(Dataset rows)
>> begin

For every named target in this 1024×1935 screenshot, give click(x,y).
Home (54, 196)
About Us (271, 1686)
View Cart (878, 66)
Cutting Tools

>> end

» What you will do
Write out all of the records again, changing "Cutting Tools" to "Power Tools" and keeping everything else the same.

» Completed exercise
For every named target in this 1024×1935 screenshot, give click(x,y).
Home (54, 196)
About Us (271, 1686)
View Cart (878, 66)
Power Tools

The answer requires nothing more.